Con los plátanos que no se consumen y los desperdicios que generan, Renata hace artesanía para mejorar la vida de su familia y la salud del planeta. Antes de empezar su negocio, aprendió a producir bisutería con fibra de banano y más tarde, todo lo necesario para crear una marca. Después de mucho esfuerzo y trabajo, “RAMY artesanías” (por las iniciales de su nombre) es su sueño hecho realidad.

El taller nació hace ocho años y con el apoyo de Banco Adopem, la entidad de la Fundación Microfinanzas BBVA, ha conseguido sacarlo adelante. Al principio, todo el trabajo era manual pero con el tiempo y pequeños préstamos, ha incorporado máquinas y otras herramientas que han agilizado el proceso de creación.

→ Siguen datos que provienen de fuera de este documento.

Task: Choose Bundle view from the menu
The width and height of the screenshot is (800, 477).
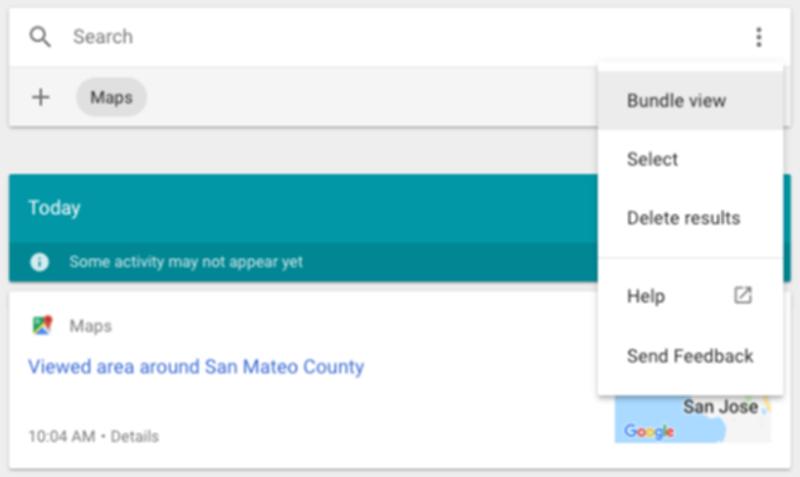Action: pyautogui.click(x=676, y=101)
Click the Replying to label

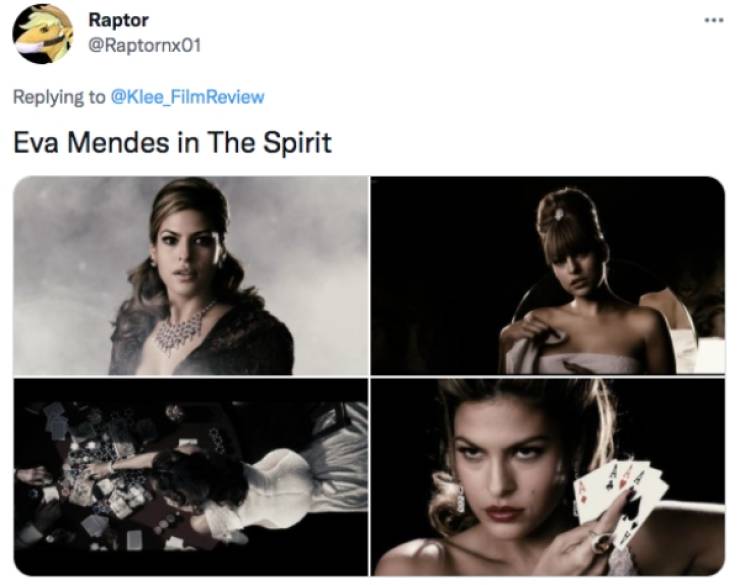[59, 97]
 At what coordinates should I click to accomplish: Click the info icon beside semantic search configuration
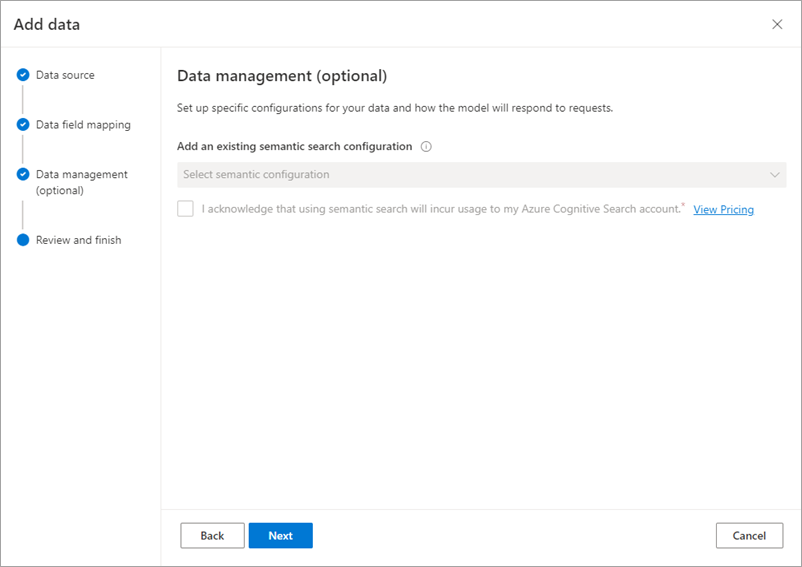426,146
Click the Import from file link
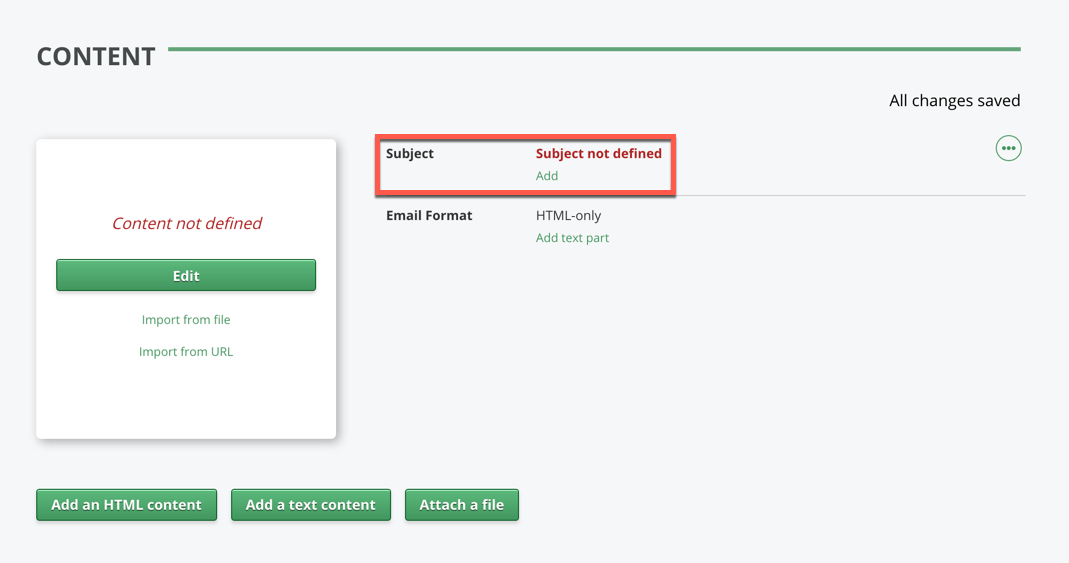This screenshot has width=1069, height=563. (186, 320)
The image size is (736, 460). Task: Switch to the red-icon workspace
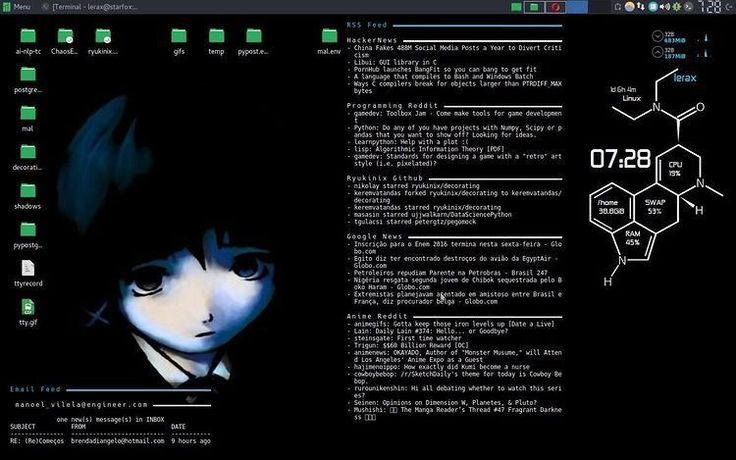[556, 7]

Ella vio en los desechos orgánicos lo que nadie ve: un arte. Sus creaciones llaman la atención de todo el que pasa por su taller y la artesanía que elabora es tan delicada que la fibra de banano es imperceptible para los clientes, que se acercan hasta su taller para poner su granito de arena en el progreso de la familia de Renata y también, quizás sin saberlo, en el cuidado del medio ambiente.

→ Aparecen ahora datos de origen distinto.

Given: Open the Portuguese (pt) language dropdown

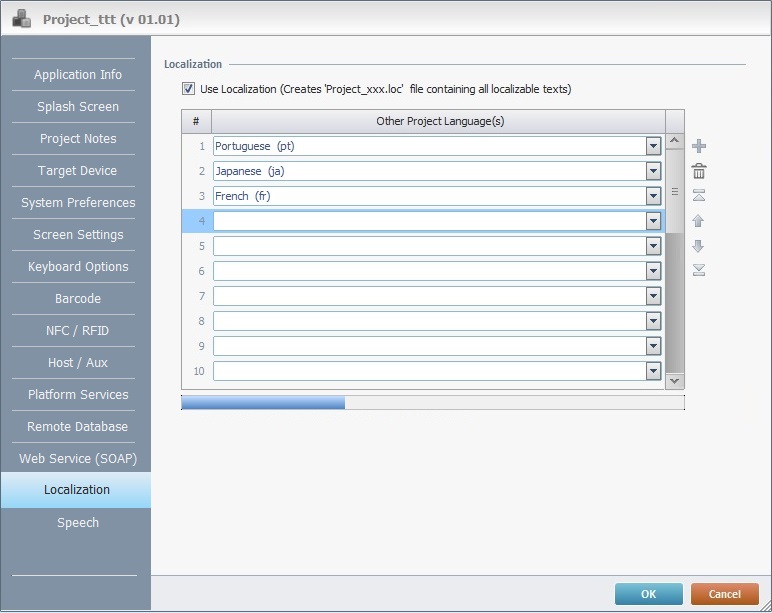Looking at the screenshot, I should click(653, 146).
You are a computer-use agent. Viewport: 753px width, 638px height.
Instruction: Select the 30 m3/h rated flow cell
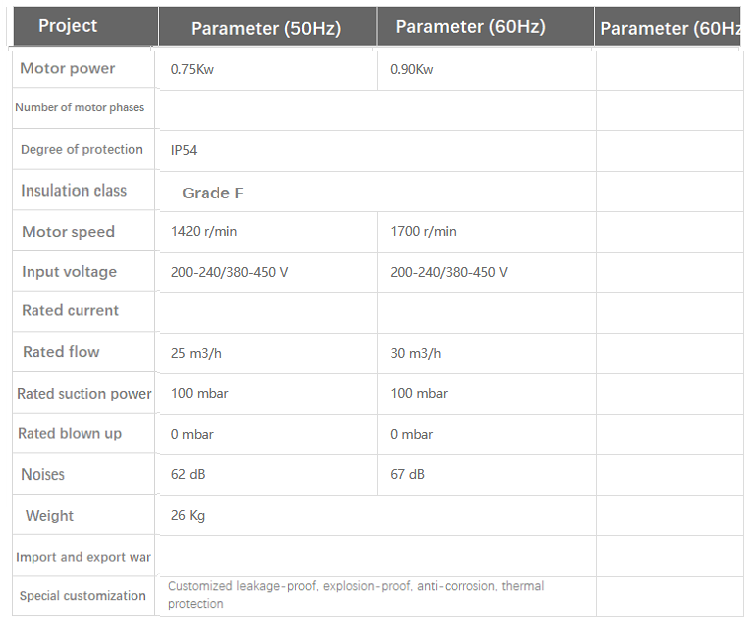pos(416,353)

Renata, emprendedora dominicana de la Fundación, en su taller en Mao Varios productos que elabora la emprendedora Bisutería Cartera hecha de fibra de banano Un cuadro artesano y ecológico
Renata, emprendedora dominicana de la Fundación, en su taller en Mao

No sólo elabora bisutería, también hace cuadros, accesorios y decoración, entre otros productos. Una labor diaria que le hace sentirse orgullosa de todo lo que ha conseguido levantar desde cero y que le anima a aspirar a más. Al futuro, le pide montar una galería de arte y poder ampliar su taller. Pero no va a dejar nada al azar: con su determinación y esfuerzo, no parará hasta convertir este proyecto en una realidad.

Renata, como Diana y otras miles de mujeres en República Dominicana, es el reflejo de lo que se puede conseguir con el apoyo adecuado. Sus logros son la razón por la que otras mujeres se animan a emprender y los ochos años que lleva su taller funcionando, una inspiración para impulsar junto a ella un cambio tan necesario.